And this is accounting for religious/superstitious beliefs, not people who simply do things because they are assholes. It is one thing if someone following a religious edict makes a mess from washing his feet in a sink. It is another thing entirely if he decides he is done with his chaw and discards it in the middle of taking a shower.

Also if you're not going to lift a toilet seat to take a piss, kill yourself.

Seriously. Kill yourself.
American levels of pure batshit crazy superstition are NOTHING compared to Asians.

This may amuse you all, but at home I've become something of a sitzpinkler, because of nighttime piss runs. Even without my glasses in total darkness it lets me piss with perfect nothing-to-clean-up-later accuracy.

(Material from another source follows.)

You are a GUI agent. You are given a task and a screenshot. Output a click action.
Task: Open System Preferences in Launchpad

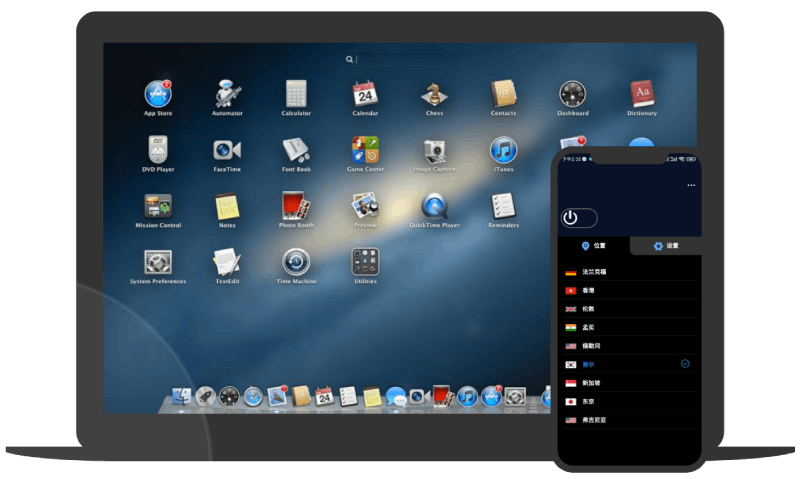[157, 263]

In a public restroom? I do not lift the seat, because I am not, repeat not, going to touch that seat. Not even with someone else's hands.
We have people at work who obviously don't understand how toilets, and their associated seats, work. I'm pretty sure some people squat with their feet on top of the seat, it's the only explanation for shit on the wall behind the toilet. It's depressing how often I walk into a toilet stall, mutter "How the fuck did you get shit THERE?" and walk back out.

When I'm elected President the citizenship test, and the application for any temporary visas, and even entry to the country as a tourist, will require a working understanding of American plumbing fixtures and their proper usage. Failure will have your nasty ass on the next plane back to where you came from.